- **Travail demandé**
1. Les affirmations suivantes sont-elles conformes au texte source ? (a) Malik Bin Anas est né en 711. (b) L'école hanafite est présentée comme la plus conservatrice des grandes écoles juridiques. (c) L'école chaféite a élaboré une méthode de raisonnement par analogie. Répondez par oui ou non pour chacune, en citant les mots du texte qui tranchent.
2. Relevez toutes les personnes désignées par leur nom dans le texte source, titre compris.

- **Texte source**
++++++++

Portraits d’Islam (3) : Ahmed bin Hanbal, le Père du Fondamentalisme
La semaine dernière j’ai eu l’occasion, à travers le double portrait de
Abû Hanîfa et de son disciple Abû Yûsuf, de dresser un rapide schéma
des débats et controverses qui avaient agité les milieux juridiques
musulmans des premiers siècles du calendrier de l’Hégire. En guise
d’introduction à ce troisième article, je reviendrai d’abord brièvement
sur les conditions de naissance des trois grandes écoles juridiques de
l’Islam sunnite à avoir précédé le hanbalisme.
Ces écoles juridiques se développèrent en réponse à la nécessité de trouver des solutions aux divers problèmes posés par l’application du Coran et de la Sunna, et qui ne trouvaient pas de réponse évidente dans le texte même de ces derniers : il s’agissait donc de préciser les fondements de la Loi en même temps que d’en éclairer les conditions d’application. De grands docteurs du droit musulman se penchèrent donc sur la question et, à leur suite, quantité de disciples : les trois premiers de ces juristes de premiers plans furent ainsi Malik Bin Anas (711-796), Abû Hanîfa (699-767) et al-Shâfi’i (767-820).
Le malikisme, d’abord, s’appuyait essentiellement sur la pratique médinoise de l’Islam : de fait, on considérait cette pratique comme représentant la Tradition vivante du Prophète et de ses compagnons. Pour autant, le malikisme ne se contentait pas de cette reproduction de la pratique ancienne, n’hésitant pas à avoir recours, lorsque la chose s’avérait nécessaire, à une réflexion personnelle articulée autour de la notion d’intérêt général.
On a déjà évoqué les principaux traits caractéristiques des thèses hanafites, considérée comme la plus « progressiste » des grandes écoles juridiques, notamment en ce qu’elle laissait une large place à la réflexion personnelle et était grande productrice de « subterfuges » destinés à faciliter la vie du croyant en lui permettant d’ignorer des prescriptions coraniques jugées par trop rigoureuses. Enfin, l’école chaféite se distingua par l’élaboration d’une méthode précise et rigoureuse de raisonnement par analogie, permettant de faire des déductions à partir des textes fondamentaux.
Ainsi les écoles malikite et chaféite, tout en affichant des différences notables avec l’hanafisme, avaient ceci en commun avec ce dernier de considérer les textes sacrés comme insuffisants pour répondre aux besoins, politiques aussi bien que sociaux, de la communauté musulmane naissante. Fort logiquement, Malik bin Anas, Abû Hanîfa et al-Shâfi’i, puis leurs disciples respectifs, en vinrent donc à admettre que ces textes pouvaient, et même devaient, faire l’objet d’une interprétation humaine et, partant, rationnelle.

++++++++

- **Données fournies**
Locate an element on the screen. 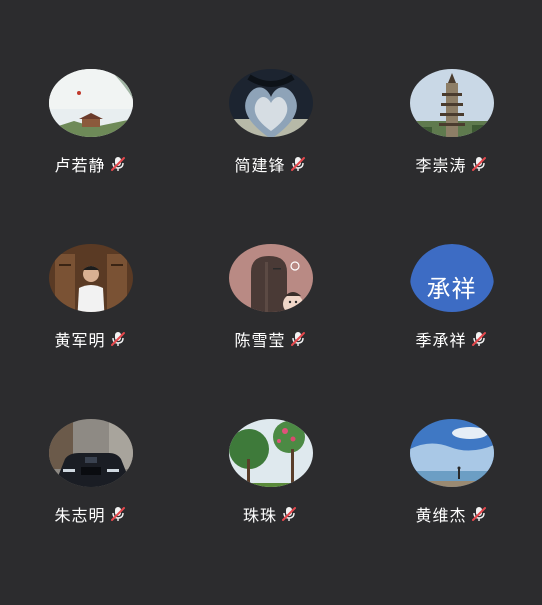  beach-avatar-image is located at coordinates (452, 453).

++++++++

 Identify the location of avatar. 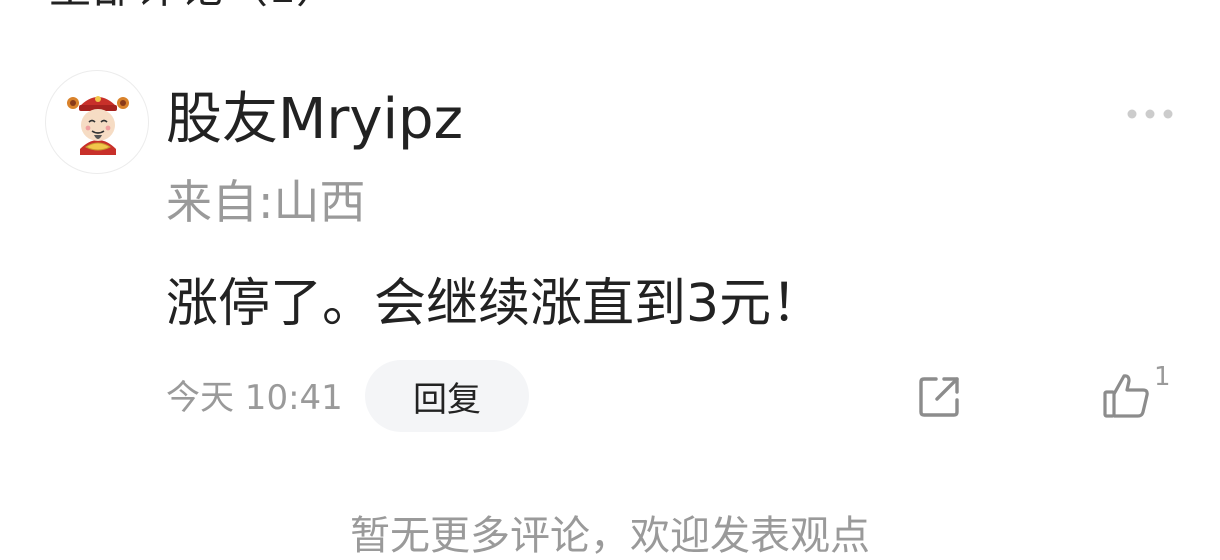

++++++++

- **Réponses par consigne**
1.
(a) Oui : « Malik Bin Anas (711-796) ».
(b) Non : « considérée comme la plus « progressiste » des grandes écoles juridiques ».
(c) Oui : « l’école chaféite se distingua par l’élaboration d’une méthode précise et rigoureuse de raisonnement par analogie ».

2. Ahmed bin Hanbal, Abû Hanîfa, Abû Yûsuf, Malik Bin Anas, al-Shâfi’i